### Exercise input
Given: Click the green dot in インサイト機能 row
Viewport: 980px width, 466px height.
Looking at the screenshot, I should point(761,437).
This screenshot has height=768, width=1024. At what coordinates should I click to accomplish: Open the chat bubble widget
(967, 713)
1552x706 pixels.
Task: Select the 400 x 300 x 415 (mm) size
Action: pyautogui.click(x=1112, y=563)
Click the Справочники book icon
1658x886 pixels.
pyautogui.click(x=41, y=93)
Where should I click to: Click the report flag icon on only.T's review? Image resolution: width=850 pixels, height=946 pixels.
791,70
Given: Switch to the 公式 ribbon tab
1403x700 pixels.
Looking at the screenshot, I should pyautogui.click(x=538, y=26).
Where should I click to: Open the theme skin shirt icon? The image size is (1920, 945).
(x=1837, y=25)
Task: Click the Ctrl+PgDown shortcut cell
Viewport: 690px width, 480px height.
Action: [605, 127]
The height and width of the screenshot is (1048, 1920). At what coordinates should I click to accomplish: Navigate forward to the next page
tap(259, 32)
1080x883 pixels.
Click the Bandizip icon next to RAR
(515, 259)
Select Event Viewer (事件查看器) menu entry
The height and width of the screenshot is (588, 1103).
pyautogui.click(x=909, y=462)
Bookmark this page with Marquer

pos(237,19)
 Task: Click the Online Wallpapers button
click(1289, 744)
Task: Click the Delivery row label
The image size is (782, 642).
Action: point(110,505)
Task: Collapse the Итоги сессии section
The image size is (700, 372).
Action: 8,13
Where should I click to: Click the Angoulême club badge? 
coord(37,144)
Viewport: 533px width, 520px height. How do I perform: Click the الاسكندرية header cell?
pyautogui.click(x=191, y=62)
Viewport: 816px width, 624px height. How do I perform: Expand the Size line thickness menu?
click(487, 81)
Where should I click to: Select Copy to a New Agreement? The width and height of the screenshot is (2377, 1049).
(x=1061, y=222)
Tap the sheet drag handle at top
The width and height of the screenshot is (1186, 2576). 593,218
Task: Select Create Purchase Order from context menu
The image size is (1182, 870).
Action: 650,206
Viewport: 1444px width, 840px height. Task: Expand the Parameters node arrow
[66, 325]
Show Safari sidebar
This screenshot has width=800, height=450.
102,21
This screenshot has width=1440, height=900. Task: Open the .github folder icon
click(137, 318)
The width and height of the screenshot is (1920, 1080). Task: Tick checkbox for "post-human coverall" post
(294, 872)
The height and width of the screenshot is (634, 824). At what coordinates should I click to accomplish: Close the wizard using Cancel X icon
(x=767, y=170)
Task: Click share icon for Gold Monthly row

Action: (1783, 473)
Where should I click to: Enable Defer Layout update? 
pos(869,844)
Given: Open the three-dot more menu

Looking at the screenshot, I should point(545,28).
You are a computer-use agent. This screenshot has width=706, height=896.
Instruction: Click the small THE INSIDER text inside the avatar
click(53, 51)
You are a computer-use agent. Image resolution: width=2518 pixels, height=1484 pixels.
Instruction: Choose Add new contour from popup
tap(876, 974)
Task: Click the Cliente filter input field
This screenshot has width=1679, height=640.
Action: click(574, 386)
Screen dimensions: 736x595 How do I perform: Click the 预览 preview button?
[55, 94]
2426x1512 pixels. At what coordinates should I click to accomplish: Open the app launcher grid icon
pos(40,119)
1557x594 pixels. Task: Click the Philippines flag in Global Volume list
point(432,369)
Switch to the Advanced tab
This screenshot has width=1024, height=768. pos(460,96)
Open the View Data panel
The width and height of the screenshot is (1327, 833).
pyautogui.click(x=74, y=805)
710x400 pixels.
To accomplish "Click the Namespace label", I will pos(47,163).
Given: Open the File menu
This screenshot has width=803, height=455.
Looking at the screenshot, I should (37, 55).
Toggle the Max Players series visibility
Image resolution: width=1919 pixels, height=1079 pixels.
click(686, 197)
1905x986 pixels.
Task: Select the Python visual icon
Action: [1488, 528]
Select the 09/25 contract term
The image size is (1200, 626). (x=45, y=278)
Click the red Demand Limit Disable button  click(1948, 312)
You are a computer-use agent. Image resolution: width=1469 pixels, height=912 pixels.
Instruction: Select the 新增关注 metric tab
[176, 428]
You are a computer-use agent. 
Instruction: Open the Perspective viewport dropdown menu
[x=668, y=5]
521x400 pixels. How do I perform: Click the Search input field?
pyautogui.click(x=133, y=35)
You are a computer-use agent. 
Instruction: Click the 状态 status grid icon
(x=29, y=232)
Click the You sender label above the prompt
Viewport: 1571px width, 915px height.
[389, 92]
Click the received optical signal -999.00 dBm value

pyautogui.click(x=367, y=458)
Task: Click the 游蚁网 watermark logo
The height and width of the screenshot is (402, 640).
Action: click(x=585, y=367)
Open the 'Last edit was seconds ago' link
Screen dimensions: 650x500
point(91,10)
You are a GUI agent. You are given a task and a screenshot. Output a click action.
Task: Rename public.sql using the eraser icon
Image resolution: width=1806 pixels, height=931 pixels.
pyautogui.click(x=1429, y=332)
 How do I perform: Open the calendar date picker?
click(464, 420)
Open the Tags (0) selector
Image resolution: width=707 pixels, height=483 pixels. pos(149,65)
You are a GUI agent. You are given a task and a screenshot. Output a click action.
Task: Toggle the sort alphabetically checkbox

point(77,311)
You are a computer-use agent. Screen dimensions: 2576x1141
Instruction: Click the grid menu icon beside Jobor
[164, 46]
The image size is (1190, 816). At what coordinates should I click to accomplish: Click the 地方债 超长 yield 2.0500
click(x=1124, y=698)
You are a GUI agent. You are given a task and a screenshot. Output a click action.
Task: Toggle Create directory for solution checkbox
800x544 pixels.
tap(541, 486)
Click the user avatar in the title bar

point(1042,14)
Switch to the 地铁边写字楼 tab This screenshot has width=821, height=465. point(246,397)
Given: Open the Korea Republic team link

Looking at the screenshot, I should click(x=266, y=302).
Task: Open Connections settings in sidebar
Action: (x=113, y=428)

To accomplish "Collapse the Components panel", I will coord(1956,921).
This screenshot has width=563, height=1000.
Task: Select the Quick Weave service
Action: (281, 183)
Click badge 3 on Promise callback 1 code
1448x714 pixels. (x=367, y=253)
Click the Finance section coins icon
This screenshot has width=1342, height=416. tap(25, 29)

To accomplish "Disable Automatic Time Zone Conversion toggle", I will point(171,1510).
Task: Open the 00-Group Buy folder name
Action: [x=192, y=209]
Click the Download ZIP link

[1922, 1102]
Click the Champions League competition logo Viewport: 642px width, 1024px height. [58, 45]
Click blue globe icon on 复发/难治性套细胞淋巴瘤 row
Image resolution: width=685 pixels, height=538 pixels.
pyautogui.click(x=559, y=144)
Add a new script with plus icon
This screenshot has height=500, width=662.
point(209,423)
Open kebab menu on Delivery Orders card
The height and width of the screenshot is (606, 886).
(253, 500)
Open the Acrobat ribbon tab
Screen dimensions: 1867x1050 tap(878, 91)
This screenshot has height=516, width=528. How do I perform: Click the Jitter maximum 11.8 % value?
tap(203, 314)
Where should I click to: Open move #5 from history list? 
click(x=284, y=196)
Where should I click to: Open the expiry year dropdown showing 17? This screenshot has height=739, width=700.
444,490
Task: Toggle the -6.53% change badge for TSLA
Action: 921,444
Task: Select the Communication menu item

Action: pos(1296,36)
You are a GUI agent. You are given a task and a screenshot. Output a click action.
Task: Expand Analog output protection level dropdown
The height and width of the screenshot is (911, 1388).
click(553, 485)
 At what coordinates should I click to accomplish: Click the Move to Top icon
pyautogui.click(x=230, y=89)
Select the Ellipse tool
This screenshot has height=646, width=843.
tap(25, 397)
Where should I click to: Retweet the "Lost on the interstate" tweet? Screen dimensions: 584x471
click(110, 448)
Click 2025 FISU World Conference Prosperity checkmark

### Your objective
Reproduce every one of the records above line for line, with no changes to their wording, spacing, or order.

### Result of the exercise
Given: Click the green dot in インサイト機能 row
Viewport: 980px width, 466px height.
Looking at the screenshot, I should point(761,437).
This screenshot has height=768, width=1024. At what coordinates should I click to accomplish: Open the chat bubble widget
(967, 713)
1552x706 pixels.
Task: Select the 400 x 300 x 415 (mm) size
Action: pyautogui.click(x=1112, y=563)
Click the Справочники book icon
1658x886 pixels.
pyautogui.click(x=41, y=93)
Where should I click to: Click the report flag icon on only.T's review? Image resolution: width=850 pixels, height=946 pixels.
791,70
Given: Switch to the 公式 ribbon tab
1403x700 pixels.
Looking at the screenshot, I should pyautogui.click(x=538, y=26).
Where should I click to: Open the theme skin shirt icon? The image size is (1920, 945).
(x=1837, y=25)
Task: Click the Ctrl+PgDown shortcut cell
Viewport: 690px width, 480px height.
Action: [605, 127]
The height and width of the screenshot is (1048, 1920). At what coordinates should I click to accomplish: Navigate forward to the next page
tap(259, 32)
1080x883 pixels.
Click the Bandizip icon next to RAR
(515, 259)
Select Event Viewer (事件查看器) menu entry
The height and width of the screenshot is (588, 1103).
pyautogui.click(x=909, y=462)
Bookmark this page with Marquer

pos(237,19)
 Task: Click the Online Wallpapers button
click(1289, 744)
Task: Click the Delivery row label
The image size is (782, 642).
Action: point(110,505)
Task: Collapse the Итоги сессии section
The image size is (700, 372).
Action: 8,13
Where should I click to: Click the Angoulême club badge? 
coord(37,144)
Viewport: 533px width, 520px height. How do I perform: Click the الاسكندرية header cell?
pyautogui.click(x=191, y=62)
Viewport: 816px width, 624px height. How do I perform: Expand the Size line thickness menu?
click(487, 81)
Where should I click to: Select Copy to a New Agreement? The width and height of the screenshot is (2377, 1049).
(x=1061, y=222)
Tap the sheet drag handle at top
The width and height of the screenshot is (1186, 2576). 593,218
Task: Select Create Purchase Order from context menu
The image size is (1182, 870).
Action: 650,206
Viewport: 1444px width, 840px height. Task: Expand the Parameters node arrow
[66, 325]
Show Safari sidebar
This screenshot has width=800, height=450.
102,21
This screenshot has width=1440, height=900. Task: Open the .github folder icon
click(137, 318)
The width and height of the screenshot is (1920, 1080). Task: Tick checkbox for "post-human coverall" post
(294, 872)
The height and width of the screenshot is (634, 824). At what coordinates should I click to accomplish: Close the wizard using Cancel X icon
(x=767, y=170)
Task: Click share icon for Gold Monthly row

Action: (1783, 473)
Where should I click to: Enable Defer Layout update? 
pos(869,844)
Given: Open the three-dot more menu

Looking at the screenshot, I should point(545,28).
You are a computer-use agent. This screenshot has width=706, height=896.
Instruction: Click the small THE INSIDER text inside the avatar
click(53, 51)
You are a computer-use agent. Image resolution: width=2518 pixels, height=1484 pixels.
Instruction: Choose Add new contour from popup
tap(876, 974)
Task: Click the Cliente filter input field
This screenshot has width=1679, height=640.
Action: click(574, 386)
Screen dimensions: 736x595 How do I perform: Click the 预览 preview button?
[55, 94]
2426x1512 pixels. At what coordinates should I click to accomplish: Open the app launcher grid icon
pos(40,119)
1557x594 pixels. Task: Click the Philippines flag in Global Volume list
point(432,369)
Switch to the Advanced tab
This screenshot has width=1024, height=768. pos(460,96)
Open the View Data panel
The width and height of the screenshot is (1327, 833).
pyautogui.click(x=74, y=805)
710x400 pixels.
To accomplish "Click the Namespace label", I will pos(47,163).
Given: Open the File menu
This screenshot has width=803, height=455.
Looking at the screenshot, I should (37, 55).
Toggle the Max Players series visibility
Image resolution: width=1919 pixels, height=1079 pixels.
click(686, 197)
1905x986 pixels.
Task: Select the Python visual icon
Action: [1488, 528]
Select the 09/25 contract term
The image size is (1200, 626). (x=45, y=278)
Click the red Demand Limit Disable button  click(1948, 312)
You are a computer-use agent. Image resolution: width=1469 pixels, height=912 pixels.
Instruction: Select the 新增关注 metric tab
[176, 428]
You are a computer-use agent. 
Instruction: Open the Perspective viewport dropdown menu
[x=668, y=5]
521x400 pixels. How do I perform: Click the Search input field?
pyautogui.click(x=133, y=35)
You are a computer-use agent. 
Instruction: Click the 状态 status grid icon
(x=29, y=232)
Click the You sender label above the prompt
Viewport: 1571px width, 915px height.
[389, 92]
Click the received optical signal -999.00 dBm value

pyautogui.click(x=367, y=458)
Task: Click the 游蚁网 watermark logo
The height and width of the screenshot is (402, 640).
Action: click(x=585, y=367)
Open the 'Last edit was seconds ago' link
Screen dimensions: 650x500
point(91,10)
You are a GUI agent. You are given a task and a screenshot. Output a click action.
Task: Rename public.sql using the eraser icon
Image resolution: width=1806 pixels, height=931 pixels.
pyautogui.click(x=1429, y=332)
 How do I perform: Open the calendar date picker?
click(464, 420)
Open the Tags (0) selector
Image resolution: width=707 pixels, height=483 pixels. pos(149,65)
You are a GUI agent. You are given a task and a screenshot. Output a click action.
Task: Toggle the sort alphabetically checkbox

point(77,311)
You are a computer-use agent. Screen dimensions: 2576x1141
Instruction: Click the grid menu icon beside Jobor
[164, 46]
The image size is (1190, 816). At what coordinates should I click to accomplish: Click the 地方债 超长 yield 2.0500
click(x=1124, y=698)
You are a GUI agent. You are given a task and a screenshot. Output a click action.
Task: Toggle Create directory for solution checkbox
800x544 pixels.
tap(541, 486)
Click the user avatar in the title bar

point(1042,14)
Switch to the 地铁边写字楼 tab This screenshot has width=821, height=465. point(246,397)
Given: Open the Korea Republic team link

Looking at the screenshot, I should click(x=266, y=302).
Task: Open Connections settings in sidebar
Action: (x=113, y=428)

To accomplish "Collapse the Components panel", I will coord(1956,921).
This screenshot has width=563, height=1000.
Task: Select the Quick Weave service
Action: (281, 183)
Click badge 3 on Promise callback 1 code
1448x714 pixels. (x=367, y=253)
Click the Finance section coins icon
This screenshot has width=1342, height=416. tap(25, 29)

To accomplish "Disable Automatic Time Zone Conversion toggle", I will point(171,1510).
Task: Open the 00-Group Buy folder name
Action: [x=192, y=209]
Click the Download ZIP link

[1922, 1102]
Click the Champions League competition logo Viewport: 642px width, 1024px height. [58, 45]
Click blue globe icon on 复发/难治性套细胞淋巴瘤 row
Image resolution: width=685 pixels, height=538 pixels.
pyautogui.click(x=559, y=144)
Add a new script with plus icon
This screenshot has height=500, width=662.
point(209,423)
Open kebab menu on Delivery Orders card
The height and width of the screenshot is (606, 886).
(253, 500)
Open the Acrobat ribbon tab
Screen dimensions: 1867x1050 tap(878, 91)
This screenshot has height=516, width=528. How do I perform: Click the Jitter maximum 11.8 % value?
tap(203, 314)
Where should I click to: Open move #5 from history list? 
click(x=284, y=196)
Where should I click to: Open the expiry year dropdown showing 17? This screenshot has height=739, width=700.
444,490
Task: Toggle the -6.53% change badge for TSLA
Action: 921,444
Task: Select the Communication menu item

Action: pos(1296,36)
You are a GUI agent. You are given a task and a screenshot. Output a click action.
Task: Expand Analog output protection level dropdown
The height and width of the screenshot is (911, 1388).
click(553, 485)
 At what coordinates should I click to accomplish: Click the Move to Top icon
pyautogui.click(x=230, y=89)
Select the Ellipse tool
This screenshot has height=646, width=843.
tap(25, 397)
Where should I click to: Retweet the "Lost on the interstate" tweet? Screen dimensions: 584x471
click(110, 448)
Click 2025 FISU World Conference Prosperity checkmark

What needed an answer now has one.